CRM No. M 12149 of 2010

Date of decision: 10.05.2011

Avinash Chander Jalota and others …….. Petitioners
State of Punjab and another …….Respondent(s)

Coram: Hon’ble Ms Justice Nirmaljit Kaur

Present: Mr. G S Sandhawalia, Advocate for for the petitioners

Mr. K S Pannu, DAG, Punjab for the respondent – State

Mr. Rohit Verma, Advocate for Ms Deepali Puri, Advocate for respondent No. 2

1. Whether Reporters of local papers may be allowed to see the judgment?
2. To be referred to the Reporter or not?
3. Whether the judgment should be reported in the Digest?

Nirmaljit Kaur, J.

This is a petition under Section 482 of the Code of Criminal Procedure for quashing of FIR No. 122 dated 16.03.2010 (P4) lodged under Section 498-A/406/420/120-B IPC at Police Station Civil Lines, Amritsar City, and all subsequent proceedings arising therefrom.

The brief facts of the present case are that petitioner No. 1 aged about 67 years is father-in-law of respondent No. 2, petitioner No. 2 aged about 65 is wife of petitioner No. 1, whereas, petitioner No. 3 is son of petitioners No. 1 and 2 i.e. brother-in-law of respondent No. 2. One of the sons of petitioners No. 1 and 2, namely, Sanjiv Jalota was working in Saudi Arabia since long and had been living independently from the petitioners.
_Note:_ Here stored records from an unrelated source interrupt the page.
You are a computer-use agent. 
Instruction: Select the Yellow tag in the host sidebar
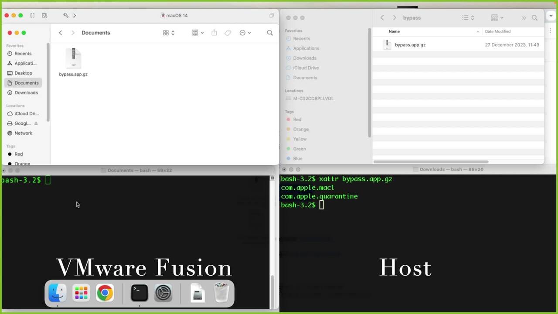click(x=299, y=139)
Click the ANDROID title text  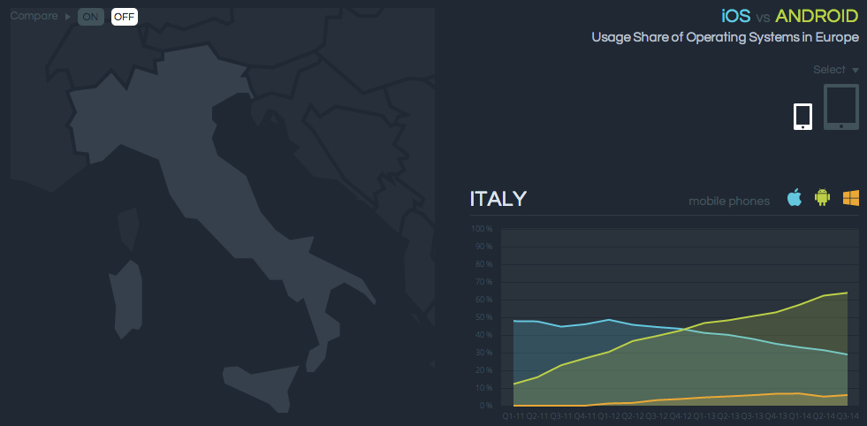tap(817, 16)
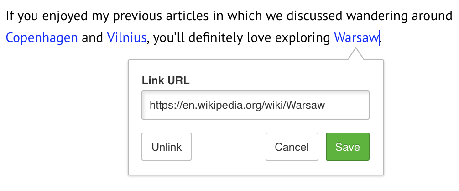
Task: Open the Copenhagen hyperlink
Action: (x=42, y=37)
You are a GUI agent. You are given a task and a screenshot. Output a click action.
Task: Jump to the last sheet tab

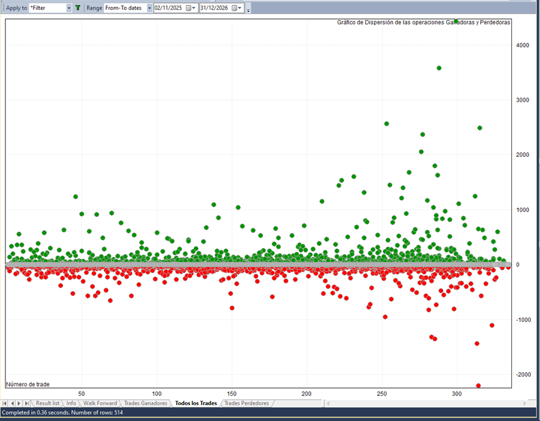(x=26, y=403)
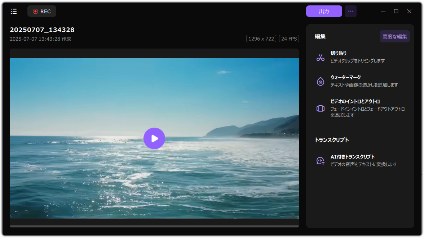This screenshot has width=424, height=238.
Task: Click the watermark droplet icon
Action: point(320,81)
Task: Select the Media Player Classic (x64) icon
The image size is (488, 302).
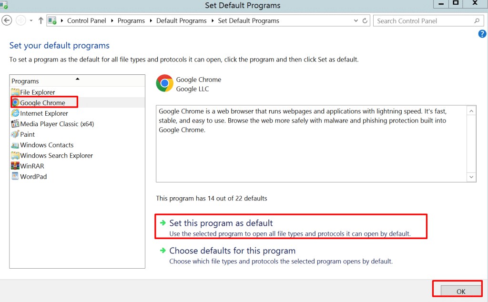Action: click(15, 124)
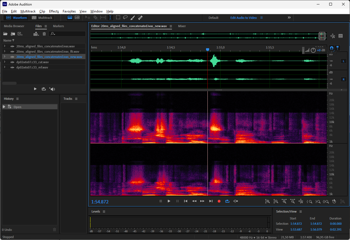The height and width of the screenshot is (240, 350).
Task: Toggle the Loop Playback button
Action: tap(227, 201)
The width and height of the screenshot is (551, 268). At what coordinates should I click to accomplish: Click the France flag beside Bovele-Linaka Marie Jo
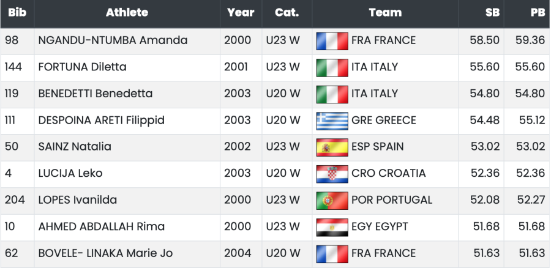[x=332, y=253]
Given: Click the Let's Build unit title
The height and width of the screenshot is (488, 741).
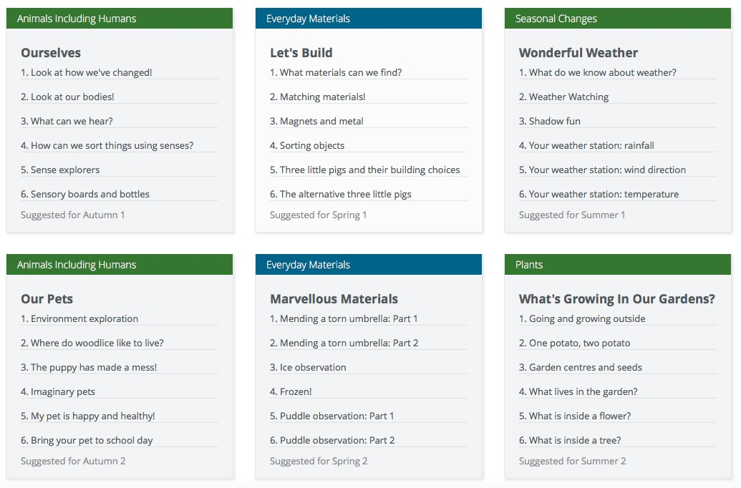Looking at the screenshot, I should 301,53.
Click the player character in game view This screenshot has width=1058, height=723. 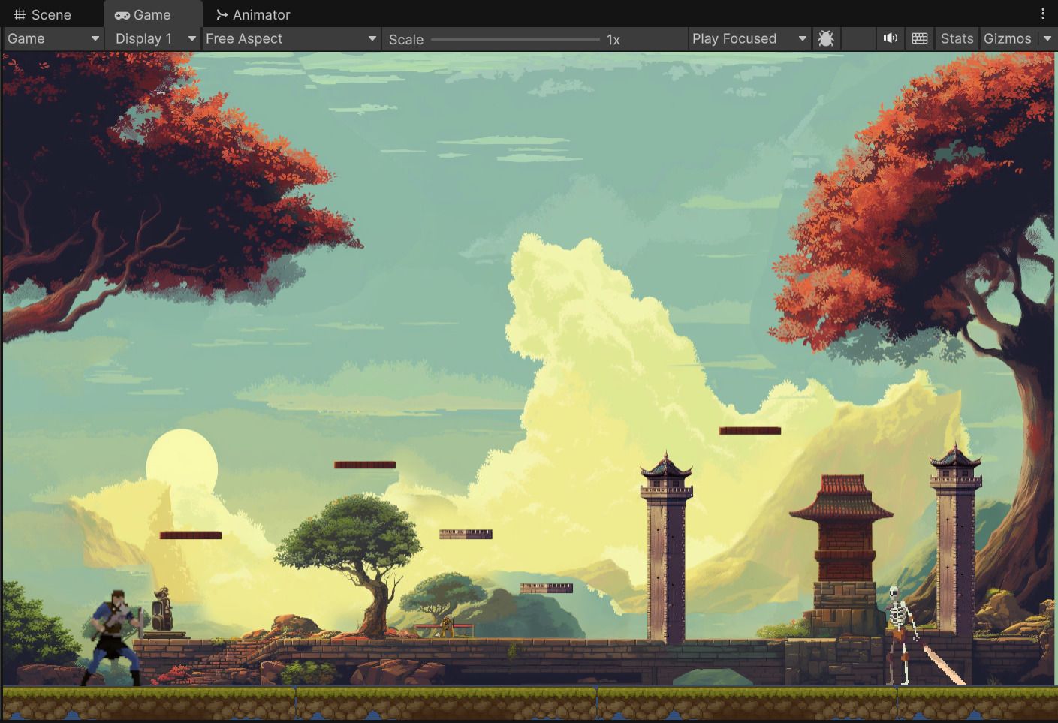(x=115, y=637)
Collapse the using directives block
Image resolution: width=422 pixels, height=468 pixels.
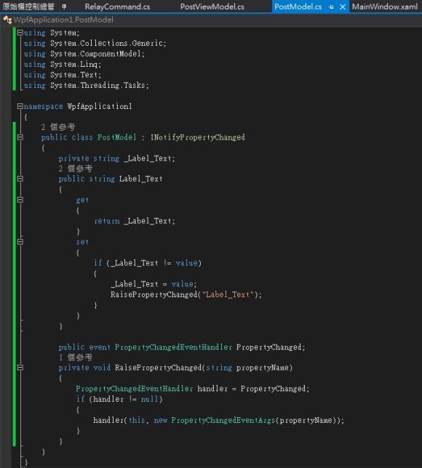pos(20,33)
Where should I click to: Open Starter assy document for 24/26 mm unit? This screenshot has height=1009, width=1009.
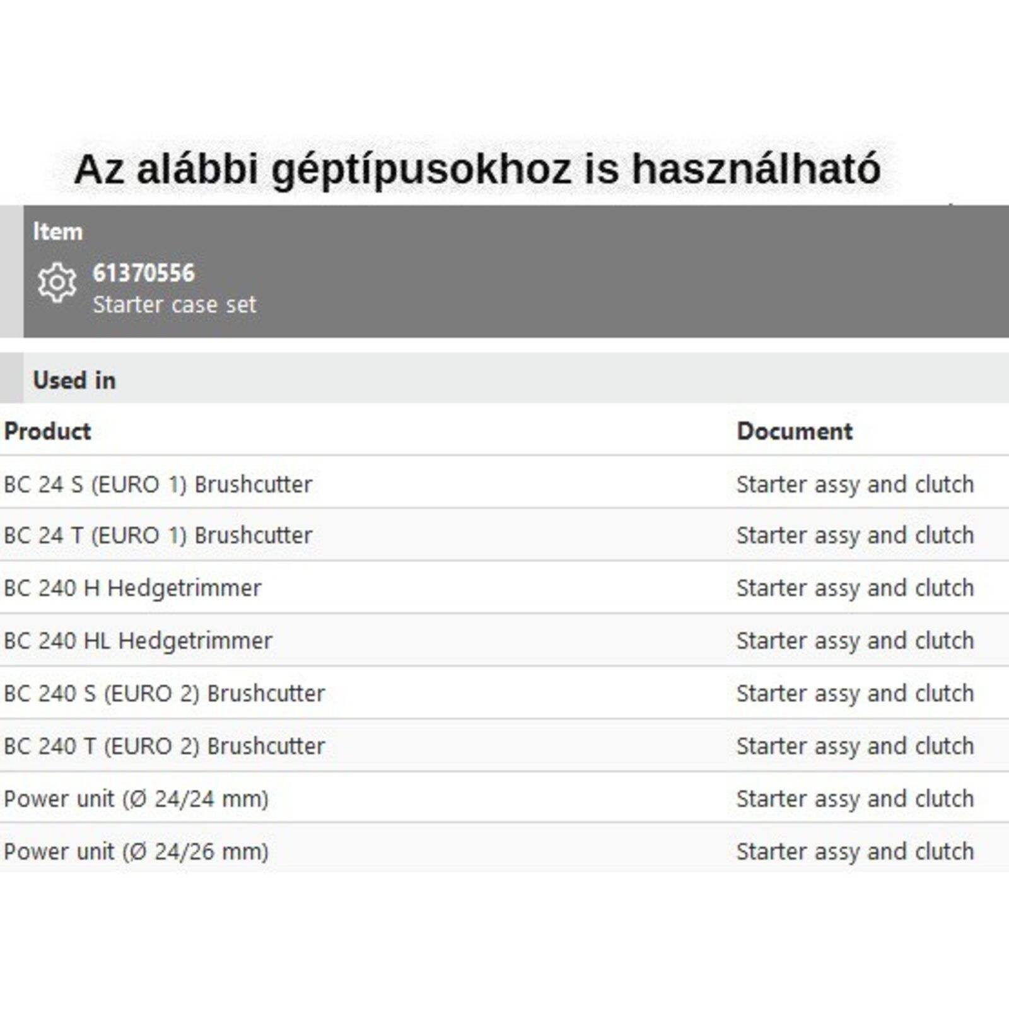click(855, 851)
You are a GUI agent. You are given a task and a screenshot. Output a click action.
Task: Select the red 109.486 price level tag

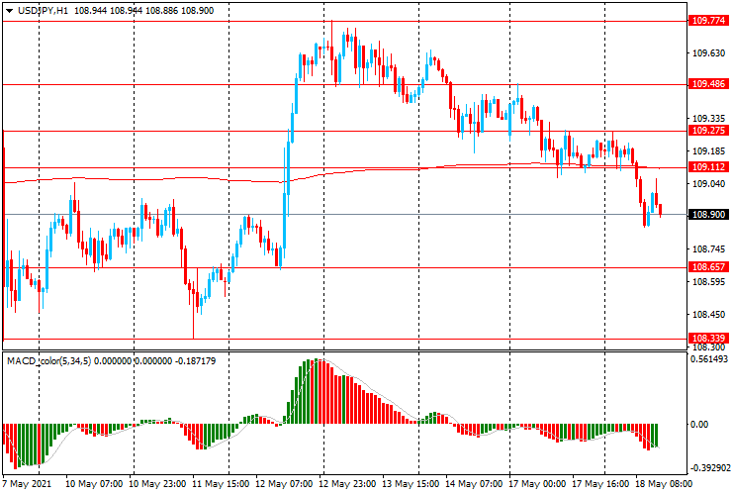point(708,85)
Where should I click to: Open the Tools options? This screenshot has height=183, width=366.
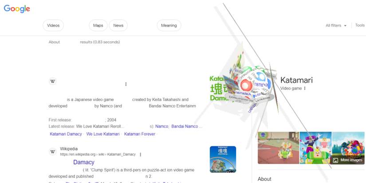360,25
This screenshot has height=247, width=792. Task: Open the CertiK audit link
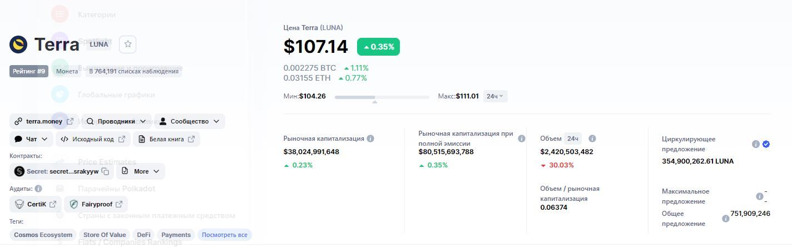click(x=36, y=204)
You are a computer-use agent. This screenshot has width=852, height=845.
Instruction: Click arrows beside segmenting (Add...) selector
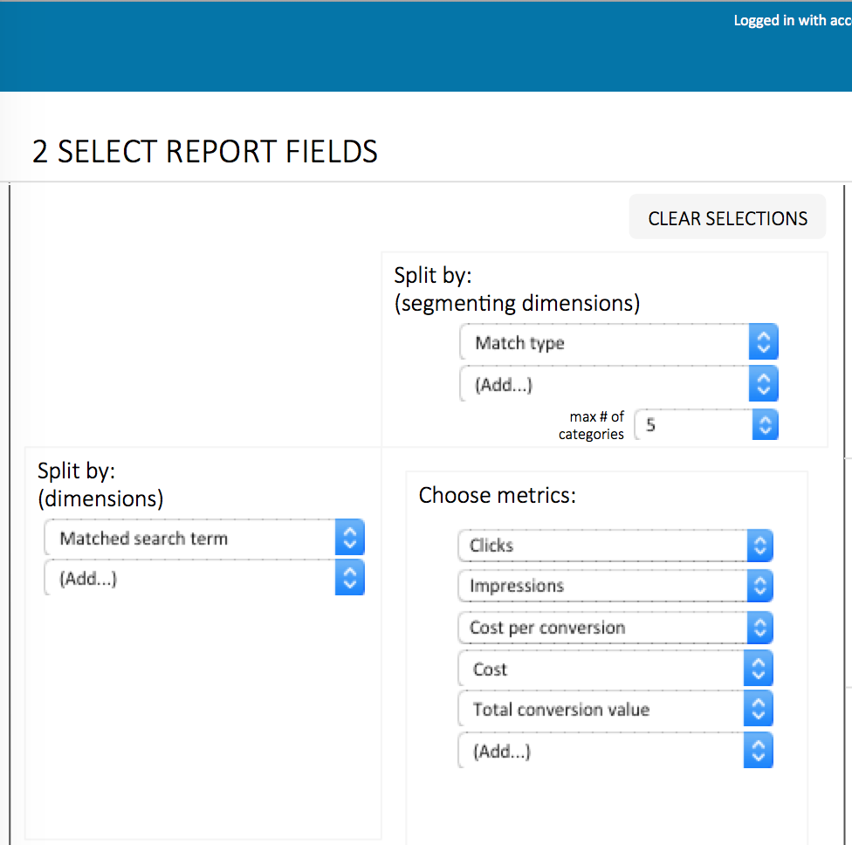(764, 384)
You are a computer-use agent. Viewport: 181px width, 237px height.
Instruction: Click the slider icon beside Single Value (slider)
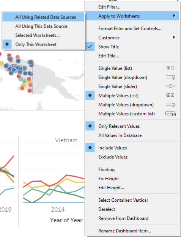click(x=170, y=86)
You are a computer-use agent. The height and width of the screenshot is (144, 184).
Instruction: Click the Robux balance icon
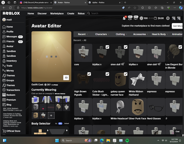point(141,18)
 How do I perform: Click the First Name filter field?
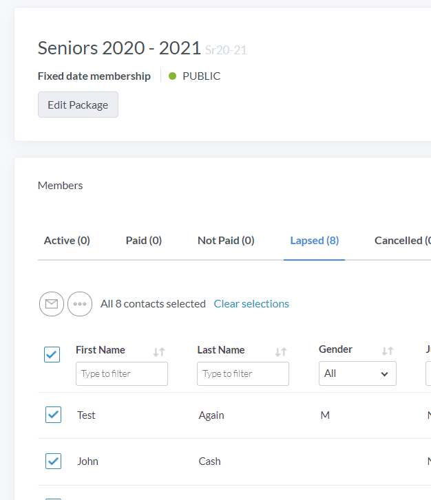click(122, 373)
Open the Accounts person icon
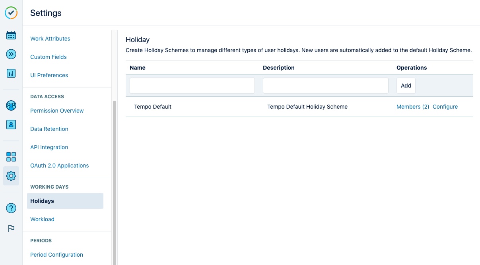 tap(11, 125)
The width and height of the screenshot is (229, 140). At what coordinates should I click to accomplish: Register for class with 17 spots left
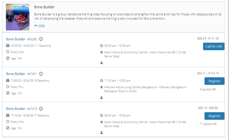click(215, 116)
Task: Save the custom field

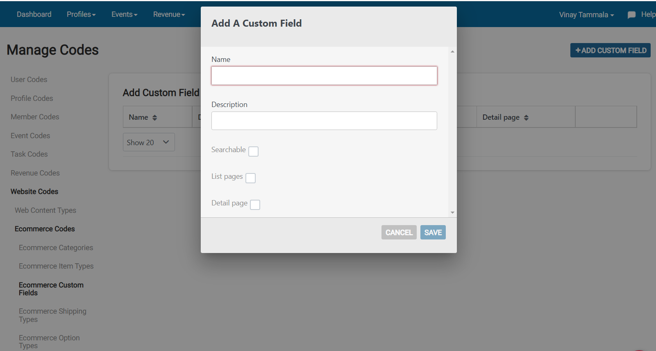Action: [433, 232]
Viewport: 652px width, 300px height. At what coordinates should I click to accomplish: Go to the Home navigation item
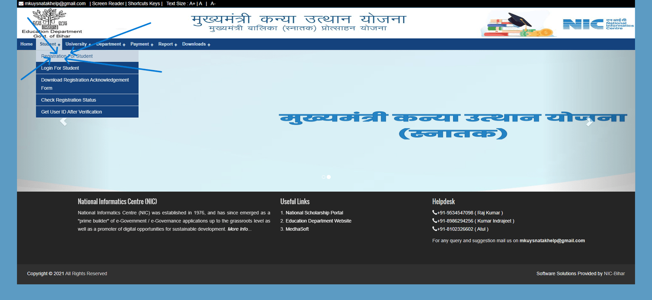(x=26, y=44)
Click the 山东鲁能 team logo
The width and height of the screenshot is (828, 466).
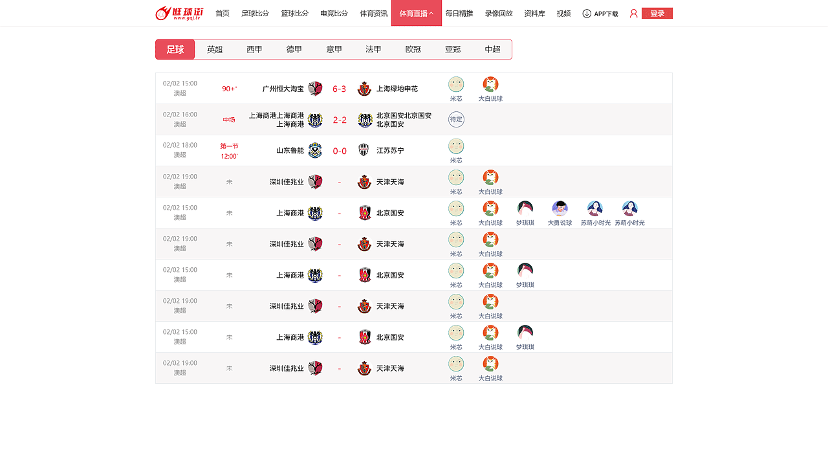(x=315, y=150)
The said Sanjiv Jalota came into contact through internet with Deepali- respondent No. 2 and fell in love with her and ultimately got married with Deepali on 27.07.2008 at Amritsar and got marriage certificate from Tehsildar, Amritsar. The petitioners only attended the wedding of Sanjeev Jalota and Deepali mere as guest and had nothing to do with the fixing of the marriage and the same was a brief and simply affair since it had been arranged between the young couple themselves. After marriage, the married couple started creating interference in the life of the petitioners and started raising demands which led to bad blood between the petitioners and the young couple and petitioner No. 1 was forced to issue a notice of disinheritance on 23.08.2008 (P1) in the daily newspaper NAYA JAMANA and UTTAM HINDU. However, the notice of disinheritance further aggravated the situation and the petitioners were threatened by the family of their daughter in law and also by their son which led petitioner No 1 moving an application to the Senior Superintendent of Police Kapurthala and Amritsar that he is being threatened and black mailed by the married couple.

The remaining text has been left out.